If your resume still leads with "dynamic professional seeking opportunities in a fast-paced environment," you're losing to people who tailor for specific roles in growing sectors.
Where the jobs actually are
The sectors adding headcount in early 2026:
Healthcare keeps hiring. 44,000 jobs in January alone. Registered nurses, medical assistants, and healthcare administrators are in constant demand. The aging population isn't slowing down, and neither is the hiring. If you're in healthcare and not getting callbacks, it's a resume problem, not a market problem.
Government is quietly booming. 32,000 positions, mostly at state and local levels. Public sector roles — administrators, analysts, social workers — don't get the same attention as tech jobs, but they're stable and growing. The application process is different though. Government ATS systems (like USAJOBS) are notoriously picky about formatting.
Construction is steady. 8,000 jobs added, and the sector is running above its 2025 average. Infrastructure spending and housing demand are keeping project managers, civil engineers, and skilled trades busy.

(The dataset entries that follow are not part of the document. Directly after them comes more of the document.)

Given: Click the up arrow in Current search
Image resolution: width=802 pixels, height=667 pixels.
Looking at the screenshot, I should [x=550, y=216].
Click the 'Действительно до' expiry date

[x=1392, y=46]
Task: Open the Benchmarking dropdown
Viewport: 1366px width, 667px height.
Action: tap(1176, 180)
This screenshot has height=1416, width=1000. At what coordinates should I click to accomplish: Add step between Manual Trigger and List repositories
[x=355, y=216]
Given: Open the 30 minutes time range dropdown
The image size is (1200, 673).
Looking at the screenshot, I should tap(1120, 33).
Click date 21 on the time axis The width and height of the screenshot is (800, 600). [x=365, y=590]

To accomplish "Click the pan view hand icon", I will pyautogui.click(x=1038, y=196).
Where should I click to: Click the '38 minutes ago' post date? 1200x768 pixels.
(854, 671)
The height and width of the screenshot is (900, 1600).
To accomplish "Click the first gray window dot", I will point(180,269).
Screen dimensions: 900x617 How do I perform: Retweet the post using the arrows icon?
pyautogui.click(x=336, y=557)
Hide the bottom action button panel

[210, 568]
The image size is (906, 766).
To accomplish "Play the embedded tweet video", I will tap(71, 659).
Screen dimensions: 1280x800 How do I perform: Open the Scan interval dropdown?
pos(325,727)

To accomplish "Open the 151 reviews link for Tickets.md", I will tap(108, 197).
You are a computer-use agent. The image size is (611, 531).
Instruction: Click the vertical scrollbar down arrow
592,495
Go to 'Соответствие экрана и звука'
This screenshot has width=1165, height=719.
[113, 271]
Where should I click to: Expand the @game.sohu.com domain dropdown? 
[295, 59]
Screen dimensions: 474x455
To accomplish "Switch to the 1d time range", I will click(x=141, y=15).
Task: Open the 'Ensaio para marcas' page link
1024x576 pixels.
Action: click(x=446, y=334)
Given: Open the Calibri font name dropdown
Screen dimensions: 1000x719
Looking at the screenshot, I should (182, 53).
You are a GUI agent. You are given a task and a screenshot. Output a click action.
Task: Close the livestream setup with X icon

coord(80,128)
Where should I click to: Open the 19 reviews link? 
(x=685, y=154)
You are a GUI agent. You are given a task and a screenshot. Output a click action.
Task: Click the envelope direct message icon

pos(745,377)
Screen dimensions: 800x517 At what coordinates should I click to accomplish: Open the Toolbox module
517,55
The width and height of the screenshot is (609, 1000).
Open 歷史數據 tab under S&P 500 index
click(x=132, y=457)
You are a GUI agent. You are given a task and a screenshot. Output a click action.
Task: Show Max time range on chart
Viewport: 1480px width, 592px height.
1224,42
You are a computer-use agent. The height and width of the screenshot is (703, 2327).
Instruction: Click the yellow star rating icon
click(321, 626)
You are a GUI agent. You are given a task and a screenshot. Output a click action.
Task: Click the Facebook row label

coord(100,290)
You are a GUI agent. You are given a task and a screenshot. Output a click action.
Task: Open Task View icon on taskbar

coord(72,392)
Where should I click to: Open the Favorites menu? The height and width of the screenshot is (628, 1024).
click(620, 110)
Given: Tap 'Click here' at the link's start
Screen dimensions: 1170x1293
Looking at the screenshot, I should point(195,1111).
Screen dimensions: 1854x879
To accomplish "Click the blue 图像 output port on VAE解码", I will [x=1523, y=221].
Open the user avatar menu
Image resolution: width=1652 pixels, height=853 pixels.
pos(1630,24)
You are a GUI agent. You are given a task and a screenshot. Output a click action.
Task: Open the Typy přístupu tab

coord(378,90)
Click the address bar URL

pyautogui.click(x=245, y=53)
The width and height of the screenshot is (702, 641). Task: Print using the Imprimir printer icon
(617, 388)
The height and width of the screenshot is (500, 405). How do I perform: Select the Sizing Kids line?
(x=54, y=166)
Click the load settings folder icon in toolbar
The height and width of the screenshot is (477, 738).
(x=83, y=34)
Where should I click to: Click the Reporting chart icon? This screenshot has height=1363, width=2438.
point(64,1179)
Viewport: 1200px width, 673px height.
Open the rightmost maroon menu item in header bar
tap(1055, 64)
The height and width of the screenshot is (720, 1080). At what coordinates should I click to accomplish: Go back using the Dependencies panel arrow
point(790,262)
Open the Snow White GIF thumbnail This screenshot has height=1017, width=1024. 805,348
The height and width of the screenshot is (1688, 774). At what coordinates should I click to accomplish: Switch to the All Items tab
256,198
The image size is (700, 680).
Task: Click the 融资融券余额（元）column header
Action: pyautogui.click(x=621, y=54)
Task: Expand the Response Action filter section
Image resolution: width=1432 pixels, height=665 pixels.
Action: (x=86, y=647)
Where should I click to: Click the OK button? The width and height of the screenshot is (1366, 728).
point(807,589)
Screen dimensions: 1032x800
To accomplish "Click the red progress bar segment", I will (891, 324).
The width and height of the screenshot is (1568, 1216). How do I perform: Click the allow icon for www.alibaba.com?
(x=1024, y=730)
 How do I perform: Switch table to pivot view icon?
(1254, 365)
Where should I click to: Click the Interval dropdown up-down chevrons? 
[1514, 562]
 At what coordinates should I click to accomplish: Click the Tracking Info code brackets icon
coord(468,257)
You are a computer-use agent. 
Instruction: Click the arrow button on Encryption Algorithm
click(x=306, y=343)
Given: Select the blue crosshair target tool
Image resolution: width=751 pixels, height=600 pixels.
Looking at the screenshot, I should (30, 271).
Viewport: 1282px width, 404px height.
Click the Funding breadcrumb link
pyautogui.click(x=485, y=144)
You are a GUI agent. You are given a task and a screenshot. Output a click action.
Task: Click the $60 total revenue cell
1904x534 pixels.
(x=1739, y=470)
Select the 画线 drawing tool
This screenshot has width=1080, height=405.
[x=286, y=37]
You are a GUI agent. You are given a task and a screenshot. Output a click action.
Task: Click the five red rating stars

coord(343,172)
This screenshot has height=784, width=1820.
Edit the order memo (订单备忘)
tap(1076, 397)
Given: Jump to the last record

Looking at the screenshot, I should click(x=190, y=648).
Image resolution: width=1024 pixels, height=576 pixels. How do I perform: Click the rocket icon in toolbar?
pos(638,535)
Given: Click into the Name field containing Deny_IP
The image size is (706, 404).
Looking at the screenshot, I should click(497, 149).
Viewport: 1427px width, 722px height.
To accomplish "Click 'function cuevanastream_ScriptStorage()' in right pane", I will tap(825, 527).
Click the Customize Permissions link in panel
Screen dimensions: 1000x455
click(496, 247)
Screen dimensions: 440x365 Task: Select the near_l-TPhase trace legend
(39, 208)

Tech is... complicated. Big Tech layoffs got all the headlines in 2024-2025, and hiring hasn't fully recovered. But startups and mid-market companies are hiring for AI/ML engineers, data scientists, and security roles. The jobs are there. They're just not at the companies you'd expect.
What's not in the BLS numbers
The data tells you where jobs are. It doesn't tell you how people are getting them. Here's what we're seeing:
ATS rejection rates haven't improved. Over 75% of resumes are still filtered out before a human sees them. The systems haven't gotten smarter — they've just gotten more ubiquitous. Even small companies (50-200 employees) are using Greenhouse or Lever now.
AI-assisted applications are flooding the market. Recruiters report seeing 2-3x more applications per role compared to 2024. Many of these are low-effort, AI-generated blasts. The result: hiring managers are spending less time per application, which means your resume has even less time to make an impression. We're talking 6 seconds, and that's generous.
Remote job competition is global. A remote software engineering role posted by a US company now gets applications from 15+ countries. If you're applying for remote roles, you're competing with a much larger pool than two years ago. Location-specific roles (hybrid, on-site) have notably less competition.
The resume gap nobody talks about
Here's the thing that frustrates us: there's a growing gap between people who tailor their resumes for each application and people who don't.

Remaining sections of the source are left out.